Given information:
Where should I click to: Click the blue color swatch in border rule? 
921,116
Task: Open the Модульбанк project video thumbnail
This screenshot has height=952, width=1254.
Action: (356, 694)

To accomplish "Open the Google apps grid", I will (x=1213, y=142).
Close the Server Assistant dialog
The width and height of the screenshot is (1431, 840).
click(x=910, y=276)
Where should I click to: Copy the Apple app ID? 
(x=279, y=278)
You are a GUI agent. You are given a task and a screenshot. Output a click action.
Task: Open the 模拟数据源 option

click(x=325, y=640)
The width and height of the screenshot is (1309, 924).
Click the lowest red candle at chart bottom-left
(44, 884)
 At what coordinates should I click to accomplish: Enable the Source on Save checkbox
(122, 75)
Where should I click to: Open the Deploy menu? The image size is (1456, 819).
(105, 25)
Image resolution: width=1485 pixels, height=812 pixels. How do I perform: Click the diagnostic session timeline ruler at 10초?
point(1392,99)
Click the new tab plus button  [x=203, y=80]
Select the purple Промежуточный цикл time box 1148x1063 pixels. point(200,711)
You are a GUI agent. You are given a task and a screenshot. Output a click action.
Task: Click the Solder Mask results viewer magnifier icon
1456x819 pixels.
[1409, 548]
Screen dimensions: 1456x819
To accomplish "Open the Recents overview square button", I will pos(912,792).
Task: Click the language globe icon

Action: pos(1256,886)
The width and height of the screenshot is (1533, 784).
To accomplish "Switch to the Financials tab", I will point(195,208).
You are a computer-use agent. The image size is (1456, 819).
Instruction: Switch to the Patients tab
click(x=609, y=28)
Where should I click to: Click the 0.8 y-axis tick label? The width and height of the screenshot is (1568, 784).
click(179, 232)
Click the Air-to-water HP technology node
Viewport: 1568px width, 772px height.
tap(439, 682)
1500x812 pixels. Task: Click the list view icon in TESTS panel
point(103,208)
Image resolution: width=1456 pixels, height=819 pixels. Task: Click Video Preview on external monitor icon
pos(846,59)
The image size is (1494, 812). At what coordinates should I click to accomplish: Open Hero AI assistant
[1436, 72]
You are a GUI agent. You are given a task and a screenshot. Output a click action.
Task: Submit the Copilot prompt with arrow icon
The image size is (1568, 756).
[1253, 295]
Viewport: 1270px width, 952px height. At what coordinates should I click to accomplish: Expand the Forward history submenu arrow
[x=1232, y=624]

Work task: The records are to be repeated in full, exactly as they stand.

Expected answer:
Where should I click to: Click the blue color swatch in border rule? 
921,116
Task: Open the Модульбанк project video thumbnail
This screenshot has height=952, width=1254.
Action: (356, 694)

To accomplish "Open the Google apps grid", I will (x=1213, y=142).
Close the Server Assistant dialog
The width and height of the screenshot is (1431, 840).
click(x=910, y=276)
Where should I click to: Copy the Apple app ID? 
(x=279, y=278)
You are a GUI agent. You are given a task and a screenshot. Output a click action.
Task: Open the 模拟数据源 option

click(x=325, y=640)
The width and height of the screenshot is (1309, 924).
Click the lowest red candle at chart bottom-left
(44, 884)
 At what coordinates should I click to accomplish: Enable the Source on Save checkbox
(122, 75)
Where should I click to: Open the Deploy menu? The image size is (1456, 819).
(105, 25)
Image resolution: width=1485 pixels, height=812 pixels. How do I perform: Click the diagnostic session timeline ruler at 10초?
point(1392,99)
Click the new tab plus button  [x=203, y=80]
Select the purple Промежуточный цикл time box 1148x1063 pixels. point(200,711)
You are a GUI agent. You are given a task and a screenshot. Output a click action.
Task: Click the Solder Mask results viewer magnifier icon
1456x819 pixels.
[1409, 548]
Screen dimensions: 1456x819
To accomplish "Open the Recents overview square button", I will pos(912,792).
Task: Click the language globe icon

Action: pos(1256,886)
The width and height of the screenshot is (1533, 784).
To accomplish "Switch to the Financials tab", I will point(195,208).
You are a computer-use agent. The image size is (1456, 819).
Instruction: Switch to the Patients tab
click(x=609, y=28)
Where should I click to: Click the 0.8 y-axis tick label? The width and height of the screenshot is (1568, 784).
click(179, 232)
Click the Air-to-water HP technology node
Viewport: 1568px width, 772px height.
tap(439, 682)
1500x812 pixels. Task: Click the list view icon in TESTS panel
point(103,208)
Image resolution: width=1456 pixels, height=819 pixels. Task: Click Video Preview on external monitor icon
pos(846,59)
The image size is (1494, 812). At what coordinates should I click to accomplish: Open Hero AI assistant
[1436, 72]
You are a GUI agent. You are given a task and a screenshot. Output a click action.
Task: Submit the Copilot prompt with arrow icon
The image size is (1568, 756).
[1253, 295]
Viewport: 1270px width, 952px height. At what coordinates should I click to accomplish: Expand the Forward history submenu arrow
[x=1232, y=624]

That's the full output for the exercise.